A senior police officer requested a day’s holiday because he took a 15 minute phone call from a PSNI personnel officer while he was on leave, a tribunal has heard.
The tribunal chairman blasted the cop’s “preposterous request” and also the PSNI’s “craven” response that he said would shock law-abiding tax-payers.
Evidence of the “astonishing” phone call episode emerged at the Fair Employment Tribunal in Belfast involving police inspector Kevin Curley who made a number of allegations against the PSNI and named senior officers alleging he suffered religious discrimination and was victimised. The claims dated back to 2004 when Inspector Curley, a Catholic, was a sergeant stationed in Ballymena.
The officer had alleged there had been a concerted effort to get him to leave Ballymena.
During the case it was revealed that Curley had complained about receiving a telephone call from a police personnel officer in Ballymena on September 17, 2004 when he was on leave.
He had put in a transfer request and a personnel employee had contacted him and asked if there was anything she could do to persuade him to stay in Ballymena.
Tribunal chairman Duncan Buchanan slammed Curley’s response to the call.
In his recent written decision Mr Buchanan said: “In the course of her duties Ms [Geraldine] Corry rang the claimant at home on September 17 2004 when he was on leave.
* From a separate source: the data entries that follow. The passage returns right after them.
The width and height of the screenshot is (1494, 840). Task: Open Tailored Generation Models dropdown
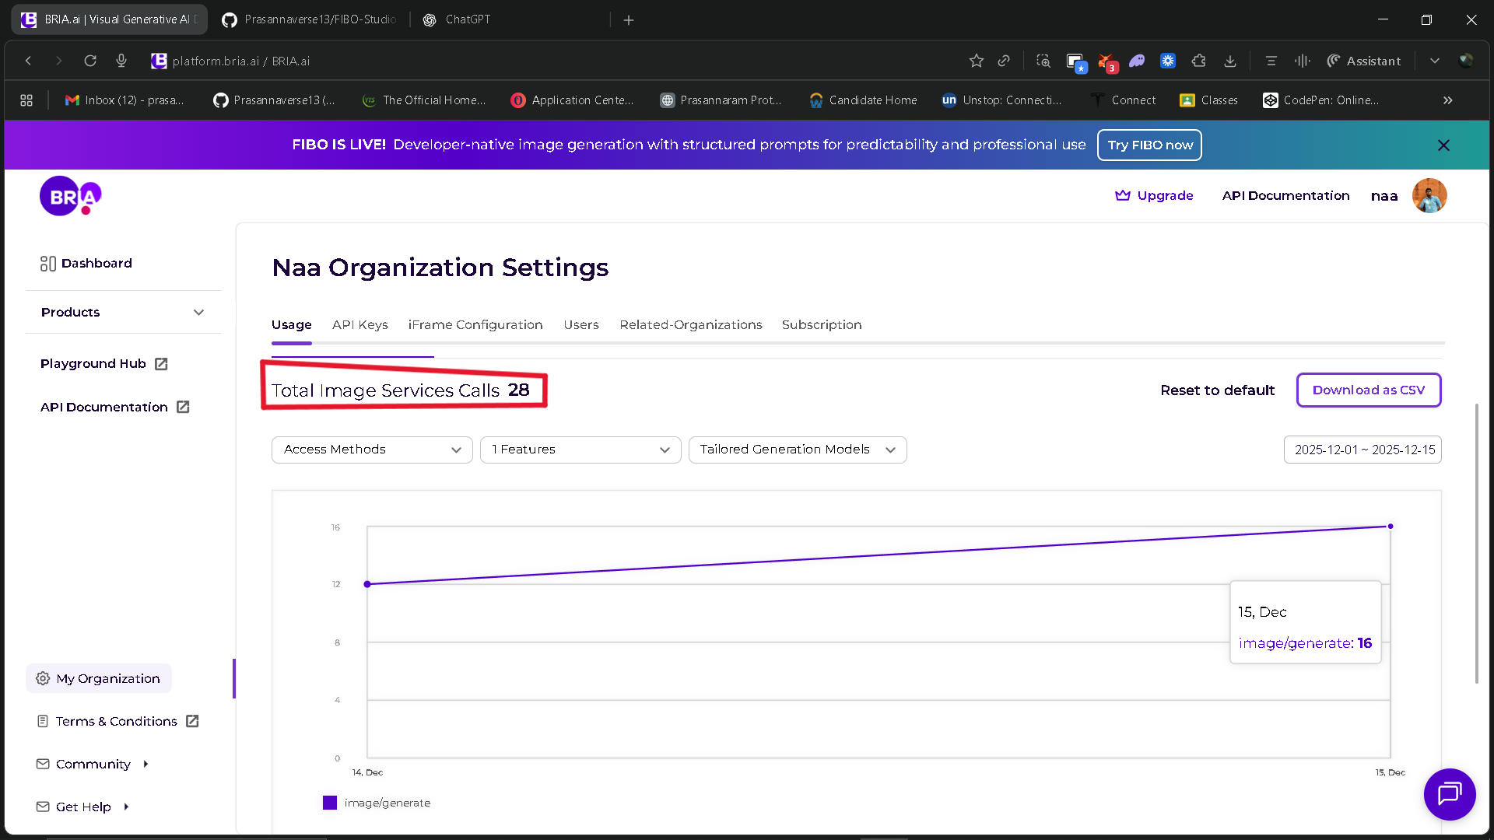pos(797,450)
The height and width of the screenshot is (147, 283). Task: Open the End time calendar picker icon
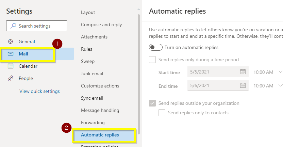click(243, 85)
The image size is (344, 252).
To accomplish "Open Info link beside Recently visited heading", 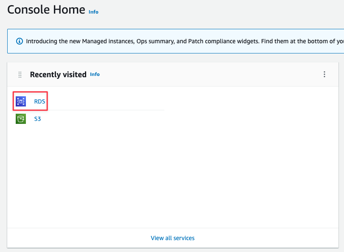I will click(x=95, y=74).
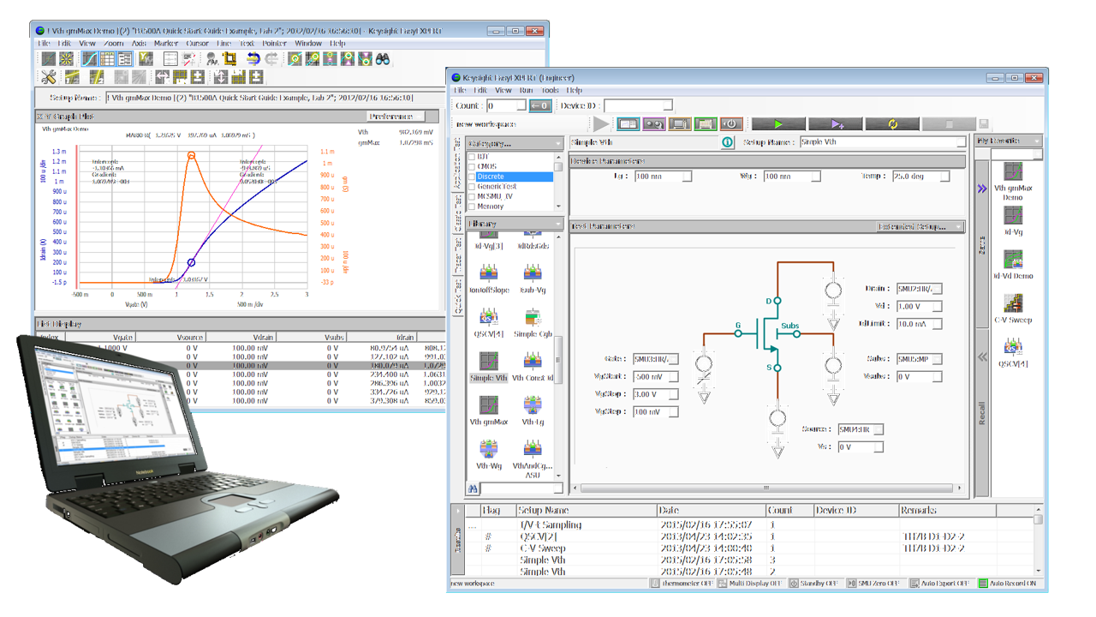Check the BJT category checkbox

[472, 157]
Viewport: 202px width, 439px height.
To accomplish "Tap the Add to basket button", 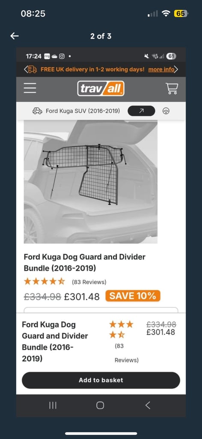I will (x=101, y=380).

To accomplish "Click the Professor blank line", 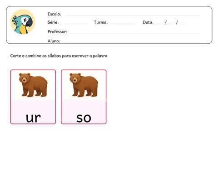I will (x=134, y=33).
She was fairly new to her post and in the course of the conversation mistakenly called him ‘David’ on two occasions.
“The claimant [Inspector Curley] made a complaint about Ms Corry because of this and because she had called him at home and asked that a copy of it be placed on Ms Corry’s file.
“He also requested that because he had been disturbed on his day off [by a telephone call lasting about 15 minutes which was meant to help him] that he should be reimbursed with one day’s annual leave.”
Mr Buchanan added: “This was a preposterous and impertinent request.
“What will astonish law-abiding taxpayers who fund the police force is that he was in fact given a half day’s duty credit as a result of it.”
He described the police service’s response as “craven” but added “it was hardly consistent with discrimination or victimisation on their part.”